> Task description
Can you reproduce each of the entries below word for word, with every line and space unchanged?

> Provided material
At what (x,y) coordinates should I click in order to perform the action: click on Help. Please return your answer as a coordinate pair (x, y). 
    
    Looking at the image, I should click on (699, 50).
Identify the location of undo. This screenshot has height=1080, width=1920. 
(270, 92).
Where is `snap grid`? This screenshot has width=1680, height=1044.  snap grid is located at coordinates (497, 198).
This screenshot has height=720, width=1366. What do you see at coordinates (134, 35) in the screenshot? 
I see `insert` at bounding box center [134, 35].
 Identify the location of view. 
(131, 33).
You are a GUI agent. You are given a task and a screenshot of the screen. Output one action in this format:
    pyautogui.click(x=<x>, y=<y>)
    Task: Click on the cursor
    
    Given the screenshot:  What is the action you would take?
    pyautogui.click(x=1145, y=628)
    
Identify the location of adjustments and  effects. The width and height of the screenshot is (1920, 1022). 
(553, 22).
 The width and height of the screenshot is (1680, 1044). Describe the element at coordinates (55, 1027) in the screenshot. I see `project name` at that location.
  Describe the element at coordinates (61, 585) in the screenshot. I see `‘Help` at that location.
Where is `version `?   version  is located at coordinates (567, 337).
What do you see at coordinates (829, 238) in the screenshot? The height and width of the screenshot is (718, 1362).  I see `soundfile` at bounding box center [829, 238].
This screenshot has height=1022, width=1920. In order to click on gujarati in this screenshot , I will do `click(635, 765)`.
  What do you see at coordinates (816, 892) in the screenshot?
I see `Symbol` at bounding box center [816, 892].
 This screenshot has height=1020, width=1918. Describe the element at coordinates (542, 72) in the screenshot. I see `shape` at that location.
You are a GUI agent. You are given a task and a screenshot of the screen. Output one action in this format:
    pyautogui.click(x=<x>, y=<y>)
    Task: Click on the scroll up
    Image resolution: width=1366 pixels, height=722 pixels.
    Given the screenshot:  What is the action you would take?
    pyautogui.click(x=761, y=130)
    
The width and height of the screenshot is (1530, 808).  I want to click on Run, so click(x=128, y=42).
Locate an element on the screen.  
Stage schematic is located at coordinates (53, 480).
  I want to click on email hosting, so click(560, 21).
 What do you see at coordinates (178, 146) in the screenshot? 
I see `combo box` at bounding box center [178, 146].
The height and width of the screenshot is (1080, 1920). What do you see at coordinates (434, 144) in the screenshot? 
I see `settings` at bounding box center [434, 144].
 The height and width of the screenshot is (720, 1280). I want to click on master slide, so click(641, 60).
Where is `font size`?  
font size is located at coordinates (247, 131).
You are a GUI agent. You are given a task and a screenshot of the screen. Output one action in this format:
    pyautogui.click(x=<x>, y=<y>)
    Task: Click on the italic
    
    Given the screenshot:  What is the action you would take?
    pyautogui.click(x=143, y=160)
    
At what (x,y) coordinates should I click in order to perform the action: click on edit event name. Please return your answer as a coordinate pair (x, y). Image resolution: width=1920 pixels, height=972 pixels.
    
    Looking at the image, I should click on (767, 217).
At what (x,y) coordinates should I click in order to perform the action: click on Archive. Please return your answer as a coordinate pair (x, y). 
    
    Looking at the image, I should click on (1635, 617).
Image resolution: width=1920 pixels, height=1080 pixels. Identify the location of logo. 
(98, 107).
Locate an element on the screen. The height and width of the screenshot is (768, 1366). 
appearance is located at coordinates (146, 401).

> Answer to this problem
At what (x,y) coordinates should I click in order to perform the action: click on Help. Please return your answer as a coordinate pair (x, y). 
    
    Looking at the image, I should click on (699, 50).
Identify the location of undo. This screenshot has height=1080, width=1920. 
(270, 92).
Where is `snap grid`? This screenshot has width=1680, height=1044.  snap grid is located at coordinates (497, 198).
This screenshot has height=720, width=1366. What do you see at coordinates (134, 35) in the screenshot? 
I see `insert` at bounding box center [134, 35].
 Identify the location of view. 
(131, 33).
You are a GUI agent. You are given a task and a screenshot of the screen. Output one action in this format:
    pyautogui.click(x=<x>, y=<y>)
    Task: Click on the cursor
    
    Given the screenshot:  What is the action you would take?
    pyautogui.click(x=1145, y=628)
    
Identify the location of adjustments and  effects. The width and height of the screenshot is (1920, 1022). 
(553, 22).
 The width and height of the screenshot is (1680, 1044). Describe the element at coordinates (55, 1027) in the screenshot. I see `project name` at that location.
  Describe the element at coordinates (61, 585) in the screenshot. I see `‘Help` at that location.
Where is `version `?   version  is located at coordinates (567, 337).
What do you see at coordinates (829, 238) in the screenshot? The height and width of the screenshot is (718, 1362).  I see `soundfile` at bounding box center [829, 238].
This screenshot has height=1022, width=1920. In order to click on gujarati in this screenshot , I will do `click(635, 765)`.
  What do you see at coordinates (816, 892) in the screenshot?
I see `Symbol` at bounding box center [816, 892].
 This screenshot has height=1020, width=1918. Describe the element at coordinates (542, 72) in the screenshot. I see `shape` at that location.
You are a GUI agent. You are given a task and a screenshot of the screen. Output one action in this format:
    pyautogui.click(x=<x>, y=<y>)
    Task: Click on the scroll up
    Image resolution: width=1366 pixels, height=722 pixels.
    Given the screenshot:  What is the action you would take?
    pyautogui.click(x=761, y=130)
    
The width and height of the screenshot is (1530, 808).  I want to click on Run, so click(x=128, y=42).
Locate an element on the screen.  
Stage schematic is located at coordinates (53, 480).
  I want to click on email hosting, so click(560, 21).
 What do you see at coordinates (178, 146) in the screenshot? 
I see `combo box` at bounding box center [178, 146].
The height and width of the screenshot is (1080, 1920). What do you see at coordinates (434, 144) in the screenshot? 
I see `settings` at bounding box center [434, 144].
 The height and width of the screenshot is (720, 1280). I want to click on master slide, so click(641, 60).
Where is `font size`?  
font size is located at coordinates (247, 131).
You are a GUI agent. You are given a task and a screenshot of the screen. Output one action in this format:
    pyautogui.click(x=<x>, y=<y>)
    Task: Click on the italic
    
    Given the screenshot:  What is the action you would take?
    pyautogui.click(x=143, y=160)
    
At what (x,y) coordinates should I click in order to perform the action: click on edit event name. Please return your answer as a coordinate pair (x, y). Image resolution: width=1920 pixels, height=972 pixels.
    
    Looking at the image, I should click on (767, 217).
At what (x,y) coordinates should I click in order to perform the action: click on Archive. Please return your answer as a coordinate pair (x, y). 
    
    Looking at the image, I should click on (1635, 617).
Image resolution: width=1920 pixels, height=1080 pixels. Identify the location of logo. 
(98, 107).
Locate an element on the screen. The height and width of the screenshot is (768, 1366). 
appearance is located at coordinates (146, 401).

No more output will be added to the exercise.